[begin Data to process]
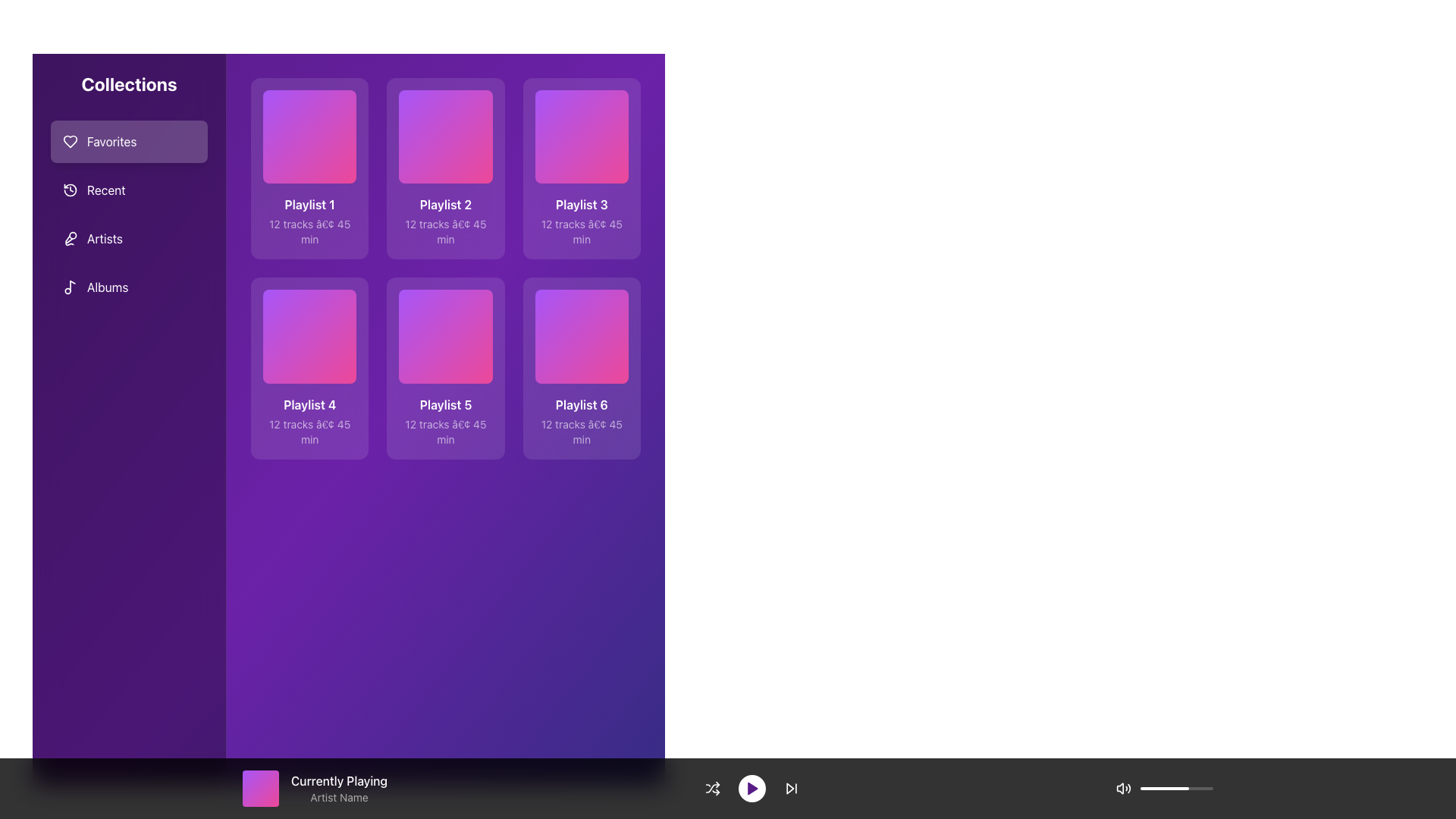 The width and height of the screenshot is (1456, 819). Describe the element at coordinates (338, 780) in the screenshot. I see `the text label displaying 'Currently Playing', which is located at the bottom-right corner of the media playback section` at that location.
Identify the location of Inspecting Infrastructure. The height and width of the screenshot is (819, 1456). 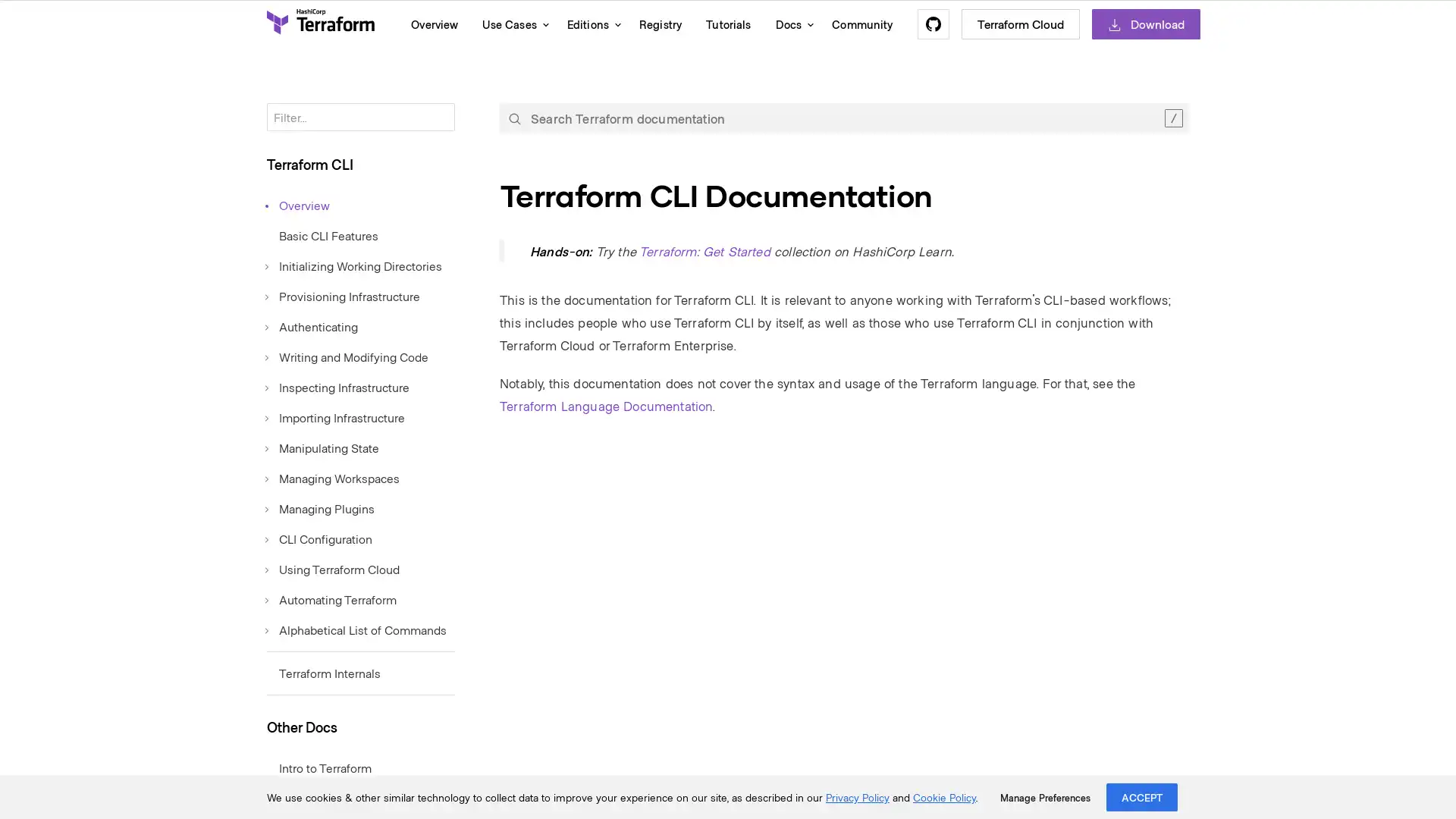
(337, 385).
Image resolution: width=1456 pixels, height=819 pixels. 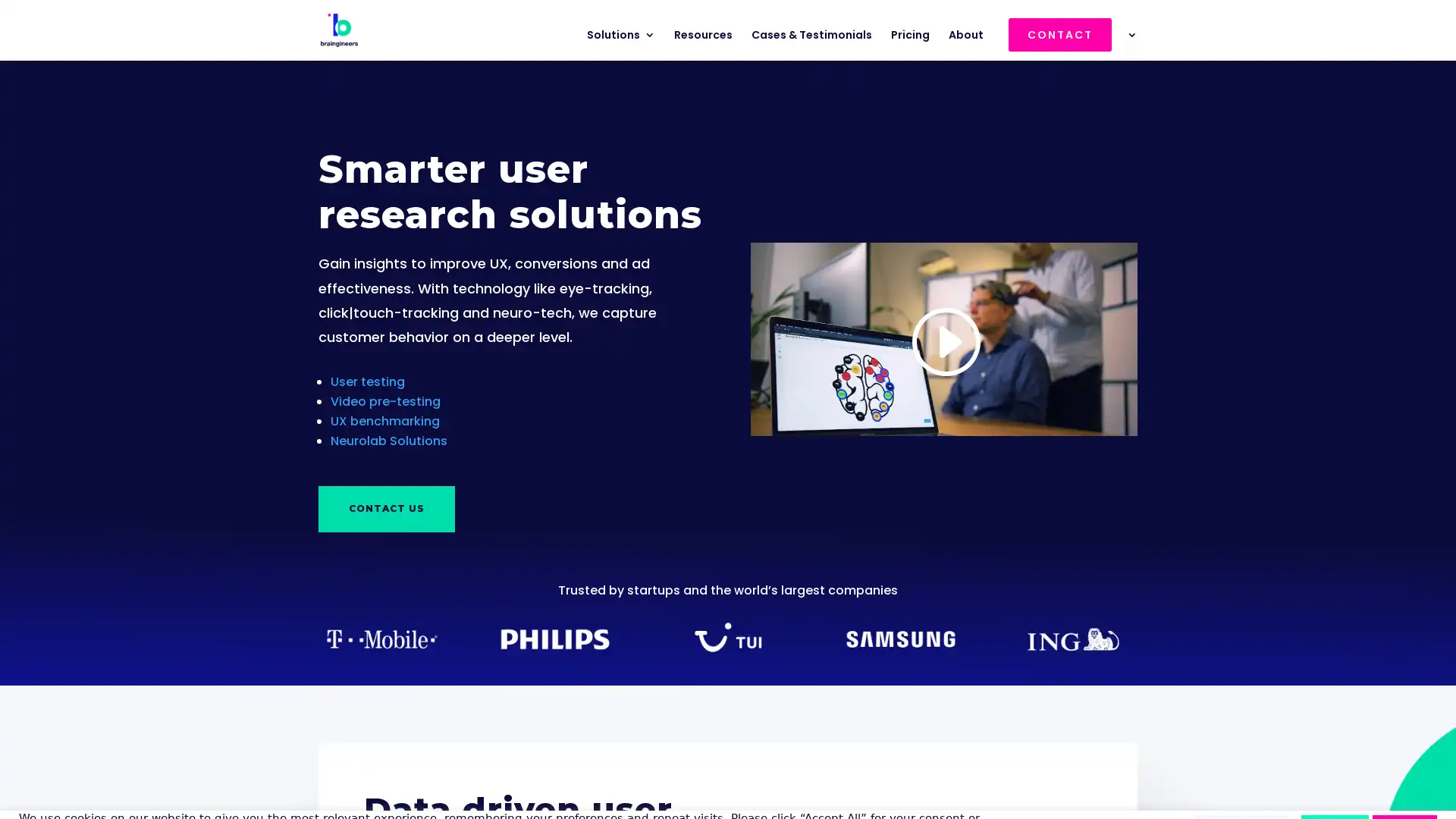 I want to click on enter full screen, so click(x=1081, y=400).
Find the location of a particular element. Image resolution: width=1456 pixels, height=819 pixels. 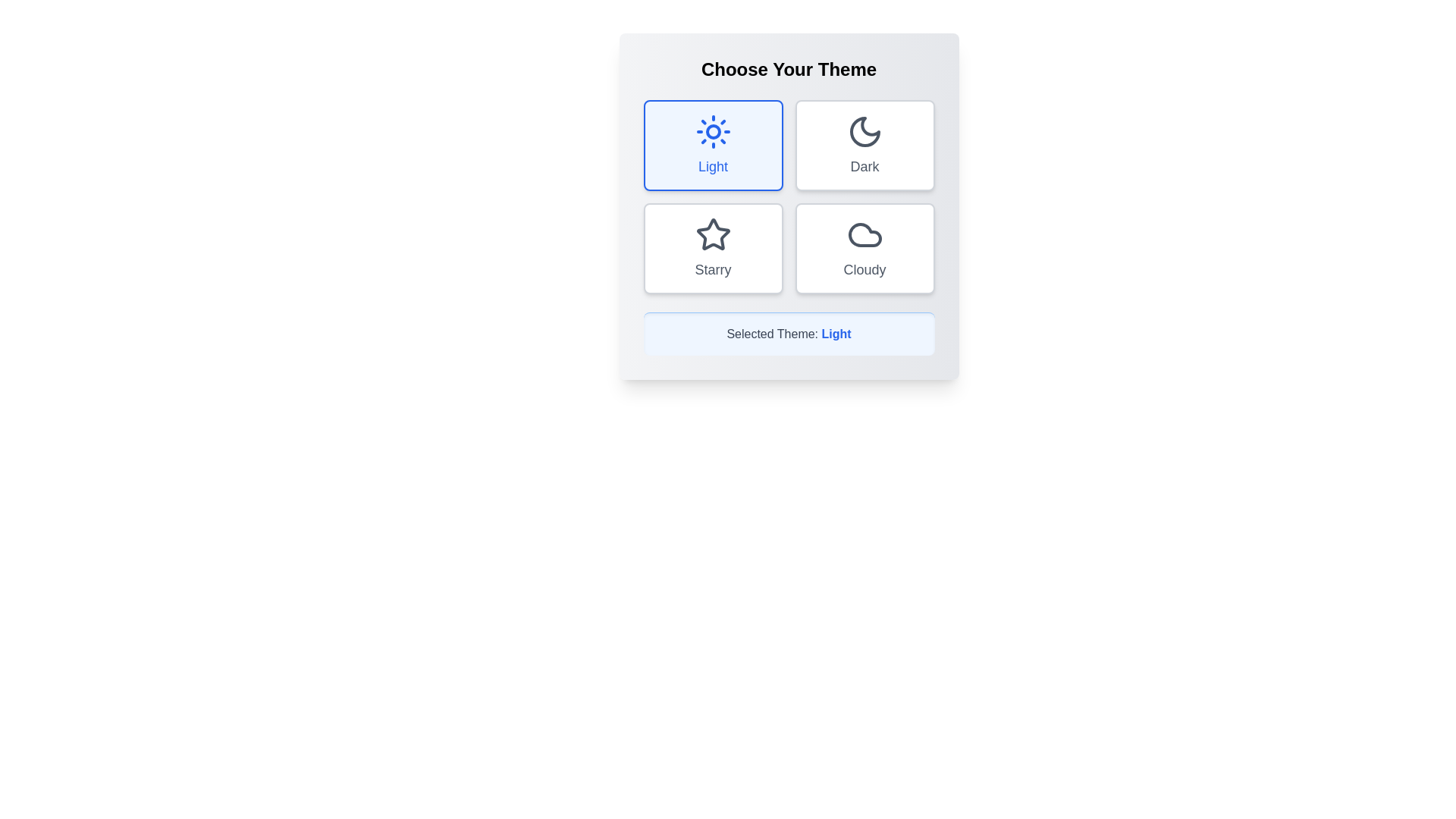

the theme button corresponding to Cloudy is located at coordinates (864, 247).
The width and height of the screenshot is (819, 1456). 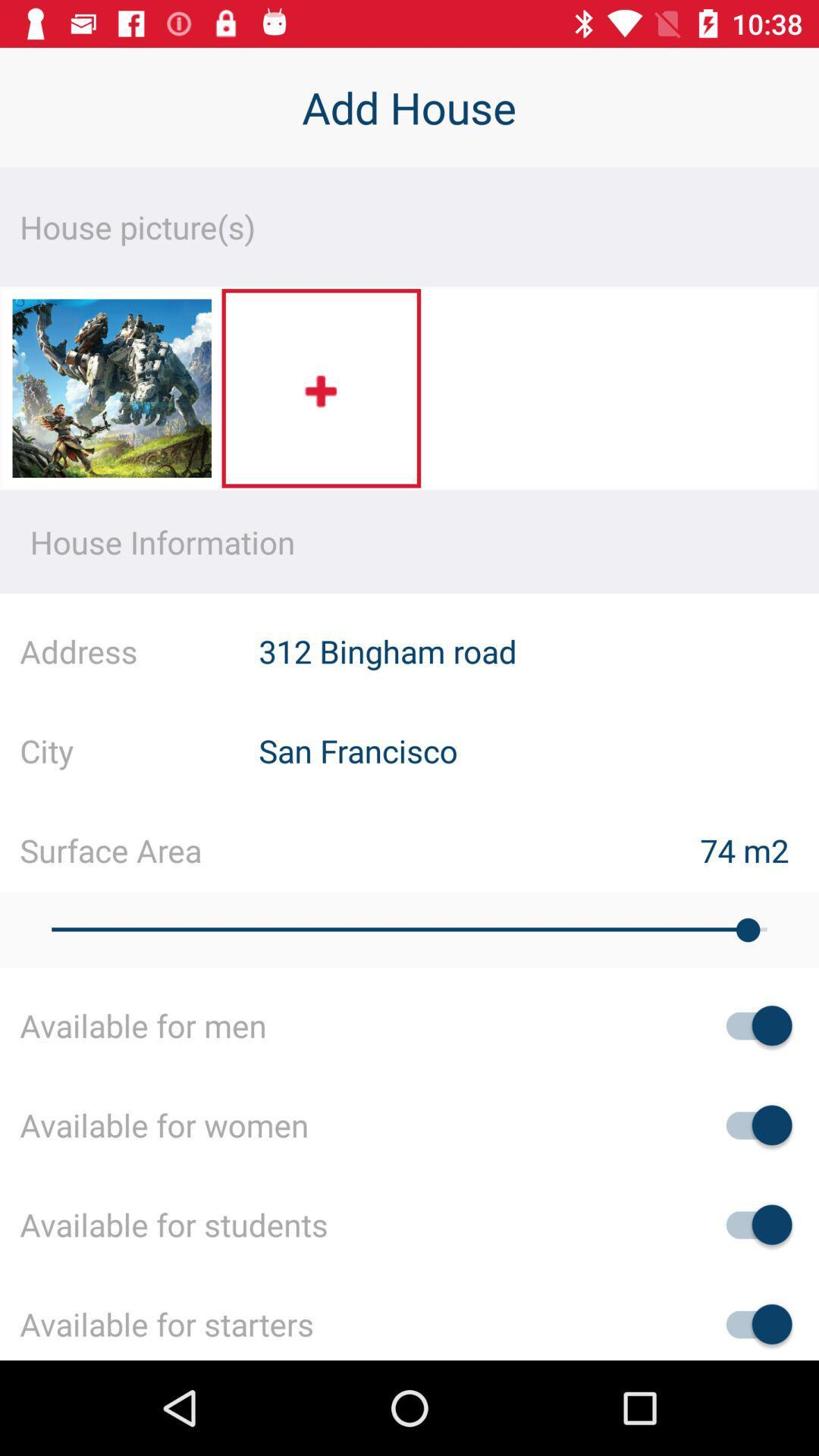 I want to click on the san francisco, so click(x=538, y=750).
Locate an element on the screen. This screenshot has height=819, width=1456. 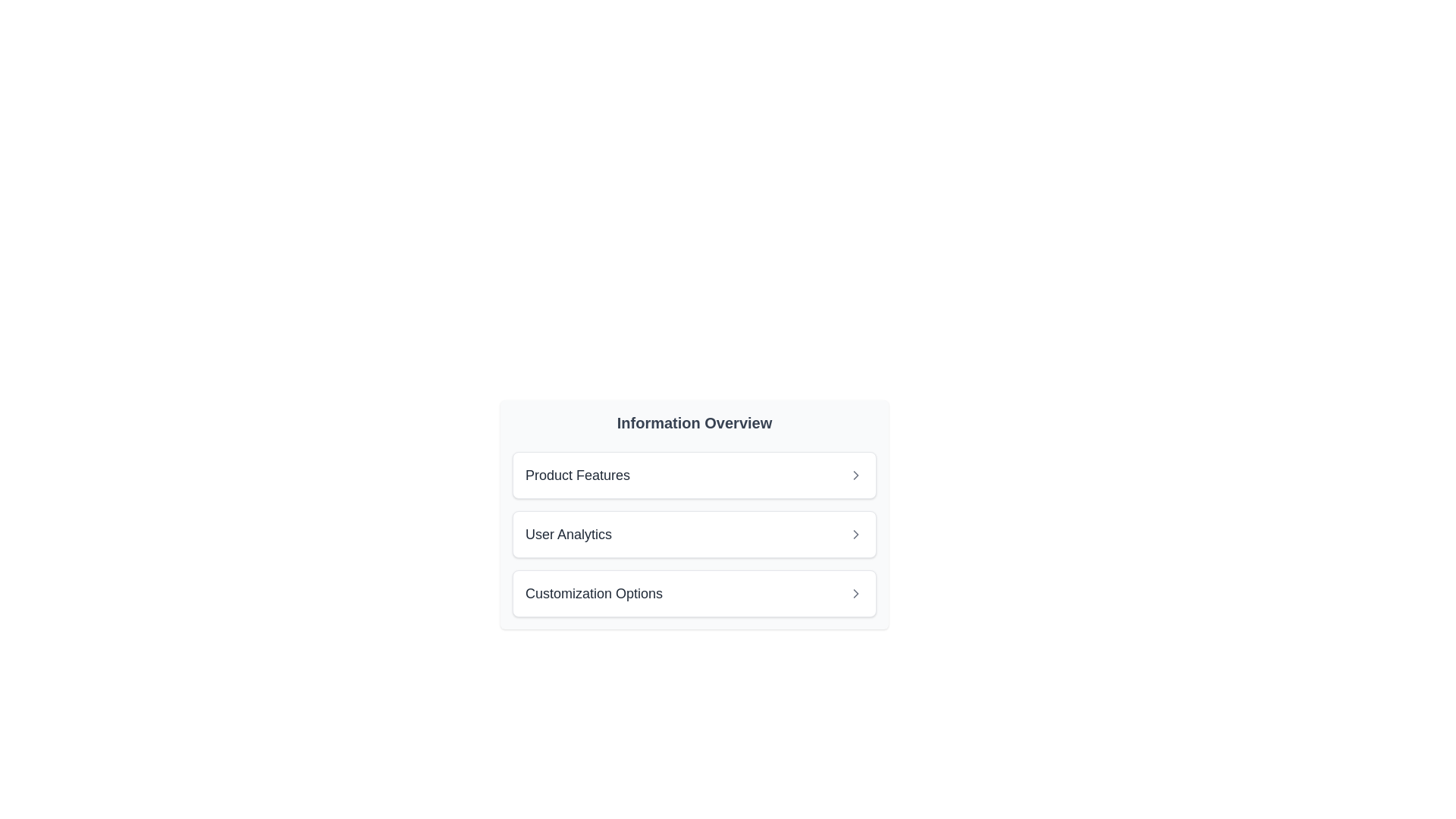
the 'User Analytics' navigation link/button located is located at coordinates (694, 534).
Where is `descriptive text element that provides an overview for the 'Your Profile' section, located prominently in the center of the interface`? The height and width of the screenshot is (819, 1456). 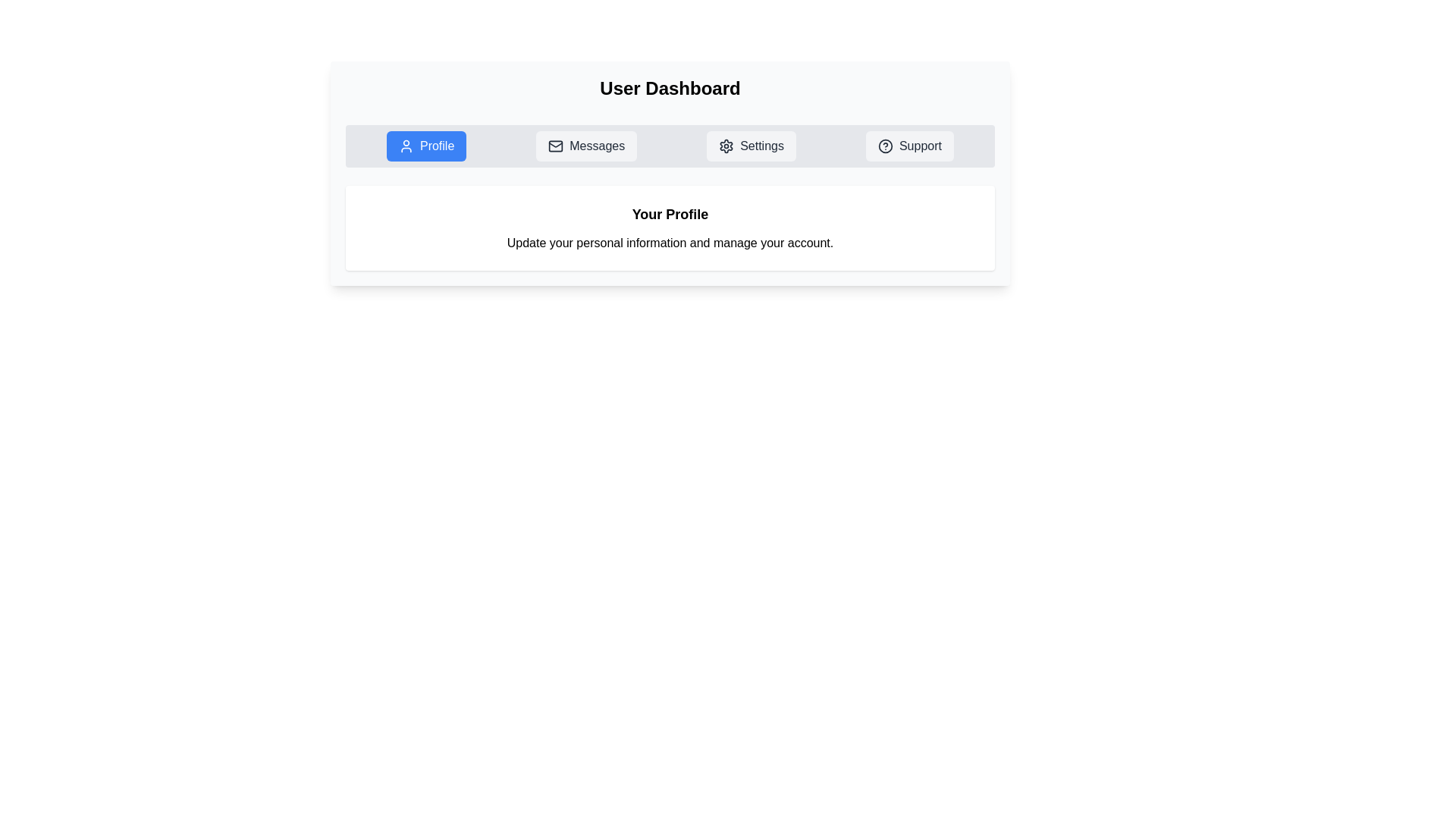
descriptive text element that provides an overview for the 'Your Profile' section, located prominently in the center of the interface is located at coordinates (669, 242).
[end Data to process]
Convert the material from the line with "Find the location" up to and including the line with "the theme button" into a numbered list. Skip blank lines and omit the pictures.

● Response below:
1. Find the location of a particular element. Image resolution: width=1456 pixels, height=819 pixels. 
2. the theme button corresponding to Cloudy is located at coordinates (864, 247).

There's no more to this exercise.